ACTION ITEM:
The records that follow must all be duplicated exactly.

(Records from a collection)

_ _ _ _

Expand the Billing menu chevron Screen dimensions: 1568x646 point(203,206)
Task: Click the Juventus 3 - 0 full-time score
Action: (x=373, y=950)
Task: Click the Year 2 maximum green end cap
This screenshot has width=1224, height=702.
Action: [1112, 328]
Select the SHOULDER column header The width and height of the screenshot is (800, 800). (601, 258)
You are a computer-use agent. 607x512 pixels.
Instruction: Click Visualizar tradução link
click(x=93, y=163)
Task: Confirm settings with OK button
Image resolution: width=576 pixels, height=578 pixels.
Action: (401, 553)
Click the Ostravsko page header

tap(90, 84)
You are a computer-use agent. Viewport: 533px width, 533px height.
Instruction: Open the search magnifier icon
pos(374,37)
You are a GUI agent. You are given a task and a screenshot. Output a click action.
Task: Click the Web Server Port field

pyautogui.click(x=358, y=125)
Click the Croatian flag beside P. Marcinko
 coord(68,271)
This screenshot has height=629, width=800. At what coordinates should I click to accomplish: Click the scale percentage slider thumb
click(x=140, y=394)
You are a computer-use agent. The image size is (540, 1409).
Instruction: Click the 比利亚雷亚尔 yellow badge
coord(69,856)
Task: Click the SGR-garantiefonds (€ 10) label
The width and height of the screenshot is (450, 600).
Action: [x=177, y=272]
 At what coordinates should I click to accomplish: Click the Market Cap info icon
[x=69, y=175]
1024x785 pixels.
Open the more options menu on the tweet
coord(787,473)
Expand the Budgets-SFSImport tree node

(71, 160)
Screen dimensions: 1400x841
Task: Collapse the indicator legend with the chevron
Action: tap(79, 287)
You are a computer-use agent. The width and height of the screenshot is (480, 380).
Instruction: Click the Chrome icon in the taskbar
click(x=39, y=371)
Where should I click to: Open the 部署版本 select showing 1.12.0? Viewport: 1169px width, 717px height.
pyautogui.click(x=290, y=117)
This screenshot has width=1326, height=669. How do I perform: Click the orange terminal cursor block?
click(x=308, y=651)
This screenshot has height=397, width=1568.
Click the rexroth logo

_ _ _ _

SOLUTION FOR THIS EXERCISE:
Expand the Billing menu chevron Screen dimensions: 1568x646 point(203,206)
Task: Click the Juventus 3 - 0 full-time score
Action: (x=373, y=950)
Task: Click the Year 2 maximum green end cap
This screenshot has width=1224, height=702.
Action: [1112, 328]
Select the SHOULDER column header The width and height of the screenshot is (800, 800). (601, 258)
You are a computer-use agent. 607x512 pixels.
Instruction: Click Visualizar tradução link
click(x=93, y=163)
Task: Confirm settings with OK button
Image resolution: width=576 pixels, height=578 pixels.
Action: (401, 553)
Click the Ostravsko page header

tap(90, 84)
You are a computer-use agent. Viewport: 533px width, 533px height.
Instruction: Open the search magnifier icon
pos(374,37)
You are a GUI agent. You are given a task and a screenshot. Output a click action.
Task: Click the Web Server Port field

pyautogui.click(x=358, y=125)
Click the Croatian flag beside P. Marcinko
 coord(68,271)
This screenshot has height=629, width=800. At what coordinates should I click to accomplish: Click the scale percentage slider thumb
click(x=140, y=394)
You are a computer-use agent. The image size is (540, 1409).
Instruction: Click the 比利亚雷亚尔 yellow badge
coord(69,856)
Task: Click the SGR-garantiefonds (€ 10) label
The width and height of the screenshot is (450, 600).
Action: [x=177, y=272]
 At what coordinates should I click to accomplish: Click the Market Cap info icon
[x=69, y=175]
1024x785 pixels.
Open the more options menu on the tweet
coord(787,473)
Expand the Budgets-SFSImport tree node

(71, 160)
Screen dimensions: 1400x841
Task: Collapse the indicator legend with the chevron
Action: tap(79, 287)
You are a computer-use agent. The width and height of the screenshot is (480, 380).
Instruction: Click the Chrome icon in the taskbar
click(x=39, y=371)
Where should I click to: Open the 部署版本 select showing 1.12.0? Viewport: 1169px width, 717px height.
pyautogui.click(x=290, y=117)
This screenshot has width=1326, height=669. How do I perform: Click the orange terminal cursor block?
click(x=308, y=651)
This screenshot has height=397, width=1568.
Click the rexroth logo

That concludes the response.